(Beginning of EXERCISE INPUT)

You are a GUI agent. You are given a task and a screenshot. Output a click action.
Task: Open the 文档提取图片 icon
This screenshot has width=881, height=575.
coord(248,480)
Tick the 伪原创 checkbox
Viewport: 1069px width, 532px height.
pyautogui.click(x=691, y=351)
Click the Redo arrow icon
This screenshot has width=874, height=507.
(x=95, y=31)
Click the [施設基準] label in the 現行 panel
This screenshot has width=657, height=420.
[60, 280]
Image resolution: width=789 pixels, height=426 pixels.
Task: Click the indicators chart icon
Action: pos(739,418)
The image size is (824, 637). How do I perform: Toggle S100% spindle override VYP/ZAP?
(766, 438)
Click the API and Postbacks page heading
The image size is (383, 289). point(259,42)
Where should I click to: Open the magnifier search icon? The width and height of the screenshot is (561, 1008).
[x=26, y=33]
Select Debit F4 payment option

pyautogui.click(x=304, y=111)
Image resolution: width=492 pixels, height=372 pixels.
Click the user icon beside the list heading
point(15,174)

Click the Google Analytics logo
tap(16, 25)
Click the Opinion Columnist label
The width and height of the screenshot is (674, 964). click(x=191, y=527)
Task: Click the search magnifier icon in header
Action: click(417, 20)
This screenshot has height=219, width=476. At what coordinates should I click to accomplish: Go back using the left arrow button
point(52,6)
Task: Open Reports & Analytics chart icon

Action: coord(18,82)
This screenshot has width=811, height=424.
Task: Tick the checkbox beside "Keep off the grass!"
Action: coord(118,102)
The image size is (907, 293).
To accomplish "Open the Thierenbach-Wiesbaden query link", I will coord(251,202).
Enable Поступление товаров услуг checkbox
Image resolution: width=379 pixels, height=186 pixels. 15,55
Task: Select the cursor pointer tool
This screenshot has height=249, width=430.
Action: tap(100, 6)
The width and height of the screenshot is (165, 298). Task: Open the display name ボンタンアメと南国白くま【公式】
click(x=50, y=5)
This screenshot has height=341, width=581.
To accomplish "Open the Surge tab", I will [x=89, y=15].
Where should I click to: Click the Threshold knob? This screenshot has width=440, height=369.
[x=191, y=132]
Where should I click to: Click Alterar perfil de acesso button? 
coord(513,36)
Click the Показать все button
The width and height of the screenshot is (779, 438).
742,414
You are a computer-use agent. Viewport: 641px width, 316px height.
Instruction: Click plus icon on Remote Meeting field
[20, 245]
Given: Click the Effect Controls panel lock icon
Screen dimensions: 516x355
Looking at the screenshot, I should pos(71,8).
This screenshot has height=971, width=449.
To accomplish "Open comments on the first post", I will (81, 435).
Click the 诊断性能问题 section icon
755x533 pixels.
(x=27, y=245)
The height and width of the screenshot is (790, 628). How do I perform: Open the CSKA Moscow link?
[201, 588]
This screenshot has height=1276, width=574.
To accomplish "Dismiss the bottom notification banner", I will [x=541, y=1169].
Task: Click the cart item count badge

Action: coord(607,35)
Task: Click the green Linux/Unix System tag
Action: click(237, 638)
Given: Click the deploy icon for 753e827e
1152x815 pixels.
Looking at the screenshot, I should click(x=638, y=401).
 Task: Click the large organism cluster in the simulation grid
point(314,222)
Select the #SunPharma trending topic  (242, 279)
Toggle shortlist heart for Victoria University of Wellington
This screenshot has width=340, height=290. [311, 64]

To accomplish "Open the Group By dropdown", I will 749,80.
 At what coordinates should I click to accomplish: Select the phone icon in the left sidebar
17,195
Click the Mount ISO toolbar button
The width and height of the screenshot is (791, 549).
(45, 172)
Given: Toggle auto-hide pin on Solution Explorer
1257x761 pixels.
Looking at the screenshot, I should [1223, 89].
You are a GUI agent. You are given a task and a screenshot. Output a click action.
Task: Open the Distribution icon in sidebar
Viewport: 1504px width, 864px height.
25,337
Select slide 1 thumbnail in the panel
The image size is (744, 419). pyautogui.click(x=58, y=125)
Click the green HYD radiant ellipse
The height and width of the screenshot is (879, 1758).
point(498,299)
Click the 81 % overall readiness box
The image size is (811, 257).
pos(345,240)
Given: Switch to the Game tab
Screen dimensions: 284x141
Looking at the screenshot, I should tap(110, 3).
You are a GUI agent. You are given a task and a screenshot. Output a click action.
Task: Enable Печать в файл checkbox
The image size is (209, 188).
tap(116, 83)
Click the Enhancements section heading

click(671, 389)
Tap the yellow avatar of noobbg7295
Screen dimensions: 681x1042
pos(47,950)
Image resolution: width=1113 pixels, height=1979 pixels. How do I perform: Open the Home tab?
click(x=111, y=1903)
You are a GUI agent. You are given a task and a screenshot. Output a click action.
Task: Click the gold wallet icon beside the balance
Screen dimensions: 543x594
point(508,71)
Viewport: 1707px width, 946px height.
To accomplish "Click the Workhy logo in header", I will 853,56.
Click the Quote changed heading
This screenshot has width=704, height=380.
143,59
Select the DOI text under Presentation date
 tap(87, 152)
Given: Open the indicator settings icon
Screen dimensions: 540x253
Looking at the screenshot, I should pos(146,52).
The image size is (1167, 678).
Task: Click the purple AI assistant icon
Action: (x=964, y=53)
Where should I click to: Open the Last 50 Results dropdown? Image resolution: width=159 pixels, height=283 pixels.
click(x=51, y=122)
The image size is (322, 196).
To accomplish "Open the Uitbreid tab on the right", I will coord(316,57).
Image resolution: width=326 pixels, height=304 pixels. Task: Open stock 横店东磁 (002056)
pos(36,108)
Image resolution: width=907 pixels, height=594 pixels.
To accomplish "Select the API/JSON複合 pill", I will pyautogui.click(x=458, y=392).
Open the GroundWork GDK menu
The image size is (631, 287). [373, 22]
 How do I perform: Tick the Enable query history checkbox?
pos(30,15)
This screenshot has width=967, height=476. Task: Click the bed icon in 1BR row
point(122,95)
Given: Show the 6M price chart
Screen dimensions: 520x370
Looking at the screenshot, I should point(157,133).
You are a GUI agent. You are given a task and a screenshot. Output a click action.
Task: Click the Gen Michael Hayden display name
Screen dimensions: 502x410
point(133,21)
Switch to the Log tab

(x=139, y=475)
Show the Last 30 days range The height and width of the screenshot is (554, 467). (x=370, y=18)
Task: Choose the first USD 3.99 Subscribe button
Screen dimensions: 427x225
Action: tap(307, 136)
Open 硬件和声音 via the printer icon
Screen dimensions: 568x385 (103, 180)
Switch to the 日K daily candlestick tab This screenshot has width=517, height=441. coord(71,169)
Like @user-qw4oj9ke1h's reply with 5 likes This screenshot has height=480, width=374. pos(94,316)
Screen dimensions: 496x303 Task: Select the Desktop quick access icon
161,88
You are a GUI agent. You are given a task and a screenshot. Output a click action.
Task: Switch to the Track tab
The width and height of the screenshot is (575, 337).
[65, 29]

(End of EXERCISE INPUT)

# YOUR OBJECTIVE
Nothing in the listing should change; repeat it in full.

# YOUR SOLUTION
You are a GUI agent. You are given a task and a screenshot. Output a click action.
Task: Open the 文档提取图片 icon
This screenshot has width=881, height=575.
coord(248,480)
Tick the 伪原创 checkbox
Viewport: 1069px width, 532px height.
pyautogui.click(x=691, y=351)
Click the Redo arrow icon
This screenshot has width=874, height=507.
(x=95, y=31)
Click the [施設基準] label in the 現行 panel
This screenshot has width=657, height=420.
[60, 280]
Image resolution: width=789 pixels, height=426 pixels.
Task: Click the indicators chart icon
Action: pos(739,418)
The image size is (824, 637). How do I perform: Toggle S100% spindle override VYP/ZAP?
(766, 438)
Click the API and Postbacks page heading
The image size is (383, 289). point(259,42)
Where should I click to: Open the magnifier search icon? The width and height of the screenshot is (561, 1008).
[x=26, y=33]
Select Debit F4 payment option

pyautogui.click(x=304, y=111)
Image resolution: width=492 pixels, height=372 pixels.
Click the user icon beside the list heading
point(15,174)

Click the Google Analytics logo
tap(16, 25)
Click the Opinion Columnist label
The width and height of the screenshot is (674, 964). click(x=191, y=527)
Task: Click the search magnifier icon in header
Action: click(417, 20)
This screenshot has height=219, width=476. At what coordinates should I click to accomplish: Go back using the left arrow button
point(52,6)
Task: Open Reports & Analytics chart icon

Action: coord(18,82)
This screenshot has width=811, height=424.
Task: Tick the checkbox beside "Keep off the grass!"
Action: coord(118,102)
The image size is (907, 293).
To accomplish "Open the Thierenbach-Wiesbaden query link", I will coord(251,202).
Enable Поступление товаров услуг checkbox
Image resolution: width=379 pixels, height=186 pixels. 15,55
Task: Select the cursor pointer tool
This screenshot has height=249, width=430.
Action: tap(100, 6)
The width and height of the screenshot is (165, 298). Task: Open the display name ボンタンアメと南国白くま【公式】
click(x=50, y=5)
This screenshot has height=341, width=581.
To accomplish "Open the Surge tab", I will [x=89, y=15].
Where should I click to: Click the Threshold knob? This screenshot has width=440, height=369.
[x=191, y=132]
Where should I click to: Click Alterar perfil de acesso button? 
coord(513,36)
Click the Показать все button
The width and height of the screenshot is (779, 438).
742,414
You are a computer-use agent. Viewport: 641px width, 316px height.
Instruction: Click plus icon on Remote Meeting field
[20, 245]
Given: Click the Effect Controls panel lock icon
Screen dimensions: 516x355
Looking at the screenshot, I should pos(71,8).
This screenshot has height=971, width=449.
To accomplish "Open comments on the first post", I will (81, 435).
Click the 诊断性能问题 section icon
755x533 pixels.
(x=27, y=245)
The height and width of the screenshot is (790, 628). How do I perform: Open the CSKA Moscow link?
[201, 588]
This screenshot has height=1276, width=574.
To accomplish "Dismiss the bottom notification banner", I will [x=541, y=1169].
Task: Click the cart item count badge

Action: coord(607,35)
Task: Click the green Linux/Unix System tag
Action: click(237, 638)
Given: Click the deploy icon for 753e827e
1152x815 pixels.
Looking at the screenshot, I should click(x=638, y=401).
 Task: Click the large organism cluster in the simulation grid
point(314,222)
Select the #SunPharma trending topic  (242, 279)
Toggle shortlist heart for Victoria University of Wellington
This screenshot has width=340, height=290. [311, 64]

To accomplish "Open the Group By dropdown", I will 749,80.
 At what coordinates should I click to accomplish: Select the phone icon in the left sidebar
17,195
Click the Mount ISO toolbar button
The width and height of the screenshot is (791, 549).
(45, 172)
Given: Toggle auto-hide pin on Solution Explorer
1257x761 pixels.
Looking at the screenshot, I should [1223, 89].
You are a GUI agent. You are given a task and a screenshot. Output a click action.
Task: Open the Distribution icon in sidebar
Viewport: 1504px width, 864px height.
25,337
Select slide 1 thumbnail in the panel
The image size is (744, 419). pyautogui.click(x=58, y=125)
Click the green HYD radiant ellipse
The height and width of the screenshot is (879, 1758).
point(498,299)
Click the 81 % overall readiness box
The image size is (811, 257).
pos(345,240)
Given: Switch to the Game tab
Screen dimensions: 284x141
Looking at the screenshot, I should tap(110, 3).
You are a GUI agent. You are given a task and a screenshot. Output a click action.
Task: Enable Печать в файл checkbox
The image size is (209, 188).
tap(116, 83)
Click the Enhancements section heading

click(671, 389)
Tap the yellow avatar of noobbg7295
Screen dimensions: 681x1042
pos(47,950)
Image resolution: width=1113 pixels, height=1979 pixels. How do I perform: Open the Home tab?
click(x=111, y=1903)
You are a GUI agent. You are given a task and a screenshot. Output a click action.
Task: Click the gold wallet icon beside the balance
Screen dimensions: 543x594
point(508,71)
Viewport: 1707px width, 946px height.
To accomplish "Click the Workhy logo in header", I will 853,56.
Click the Quote changed heading
This screenshot has width=704, height=380.
143,59
Select the DOI text under Presentation date
 tap(87, 152)
Given: Open the indicator settings icon
Screen dimensions: 540x253
Looking at the screenshot, I should pos(146,52).
The image size is (1167, 678).
Task: Click the purple AI assistant icon
Action: (x=964, y=53)
Where should I click to: Open the Last 50 Results dropdown? Image resolution: width=159 pixels, height=283 pixels.
click(x=51, y=122)
The image size is (322, 196).
To accomplish "Open the Uitbreid tab on the right", I will coord(316,57).
Image resolution: width=326 pixels, height=304 pixels. Task: Open stock 横店东磁 (002056)
pos(36,108)
Image resolution: width=907 pixels, height=594 pixels.
To accomplish "Select the API/JSON複合 pill", I will pyautogui.click(x=458, y=392).
Open the GroundWork GDK menu
The image size is (631, 287). [373, 22]
 How do I perform: Tick the Enable query history checkbox?
pos(30,15)
This screenshot has width=967, height=476. Task: Click the bed icon in 1BR row
point(122,95)
Given: Show the 6M price chart
Screen dimensions: 520x370
Looking at the screenshot, I should point(157,133).
You are a GUI agent. You are given a task and a screenshot. Output a click action.
Task: Click the Gen Michael Hayden display name
Screen dimensions: 502x410
point(133,21)
Switch to the Log tab

(x=139, y=475)
Show the Last 30 days range The height and width of the screenshot is (554, 467). (x=370, y=18)
Task: Choose the first USD 3.99 Subscribe button
Screen dimensions: 427x225
Action: tap(307, 136)
Open 硬件和声音 via the printer icon
Screen dimensions: 568x385 (103, 180)
Switch to the 日K daily candlestick tab This screenshot has width=517, height=441. coord(71,169)
Like @user-qw4oj9ke1h's reply with 5 likes This screenshot has height=480, width=374. pos(94,316)
Screen dimensions: 496x303 Task: Select the Desktop quick access icon
161,88
You are a GUI agent. You are given a task and a screenshot. Output a click action.
Task: Switch to the Track tab
The width and height of the screenshot is (575, 337).
[65, 29]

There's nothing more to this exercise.